September 10, 2025 by Deborah Bloomfield

Glass cells filled with liquid crystals respond to light to make the first time crystals visible to the naked eye, even if you’d still get a better view using magnification. Previous time crystals have mostly been curiosities, but the makers claim these could be used to store data more efficiently or make almost unforgeable watermarks. 

Despite the science fiction-sounding name, time crystals will not transport you back to your favorite era. Instead, they get their name because where ordinary crystals have a repetitive pattern in space, time crystals’ patterns reoccur over time. Imagine a crystalline form of any cyclic object, such as a pendulum that regularly returns to the same location, but more complex, like the hands of a clock.

Time crystals have become the subject of much research over the last few years, but you wouldn’t necessarily know from all the fuss how tiny previous examples have been. University of Colorado Boulder graduate student Hanqing Zhao has changed that with a new approach. The ones he has helped make “can be observed directly under a microscope and even, under special conditions, by the naked eye,” Zhao said in a statement. 

Liquid crystals have become ubiquitous in providing smartphones’ displays, so a stripey set that move under the influence of light might not seem that remarkable. However, the makers compare the way they maintain regular movement for hours to an endlessly spinning clock. “Everything is born out of nothing,” said Professor Ivan Smalyukh. “All you do is shine a light, and this whole world of time crystals emerges.”

The concept of time crystals was only proposed in 2012, by Nobel prize winner Frank Wilczek. Wilczek’s vision has been determined to be impossible in its pure form, but approximations have created great excitement. We’ve even found them once in a child’s toy. 



Zhao and Smalyukh used the fact that the molecules that make up liquid crystals form twists or kinks when squeezed appropriately, which can then behave like individual atoms, creating time crystals on a vastly increased scale. “You have these twists, and you can’t easily remove them,” Smalyukh said. “They behave like particles and start interacting with each other.”

The authors dissolved liquid crystals in toluene, and placed them between glass they had coated with dye. When exposed to blue light, the dye molecules rearranged themselves so they squeezed the liquid crystals, creating a multitude of kinks, which then started to interact with each other. The light didn’t even need to be a laser, just linearly polarized.

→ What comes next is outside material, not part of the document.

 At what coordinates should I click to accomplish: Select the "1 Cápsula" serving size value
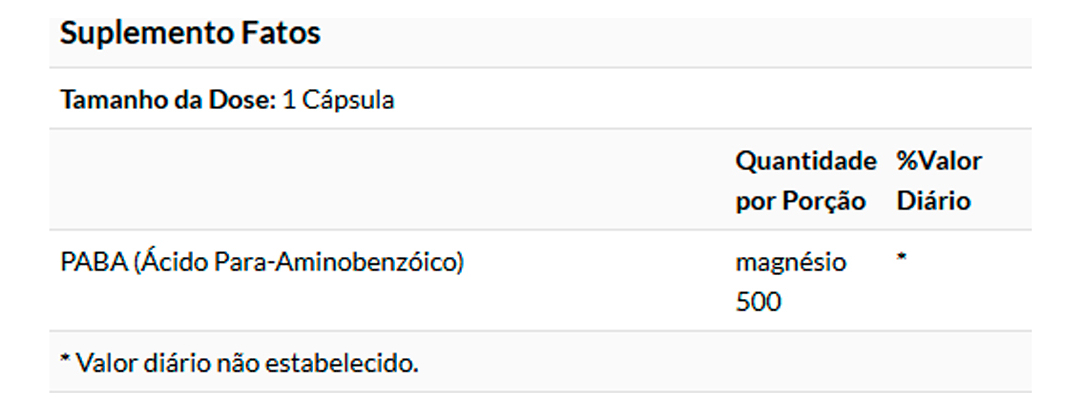(338, 101)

It’s one thing for patterns to repeat in time in a relatively simple way, like waves rolling over the deep ocean; what the authors witnessed was something else. They compare the kinks’ behavior to a regency dance, where pairs form, break apart, perambulate past other partners, and reunite over and over again. Indeed, so committed are the kinks to their matches they’re hard to break even when the scientists tried by changing the temperature.

“That’s the beauty of this time crystal,” Smalyukh said. “You just create some conditions that aren’t that special. You shine a light, and the whole thing happens.” 

The authors call their work the first space-time crystals that humans can see, although others claim to have got there first. 

Among the suggestions for how their technology could be used the pair propose preventing the counterfeiting of currency, where the right light could reveal a distinctive moving pattern. They’re probably in a race against the abolition of physical notes in that regard, but demand will only grow for their ideas on how to use their creation to improve information transmission over fiber-optic cables.

“We don’t want to put a limit on the applications right now,” Smalyukh said. “I think there are opportunities to push this technology in all sorts of directions.”

The study is published open access in Nature Materials.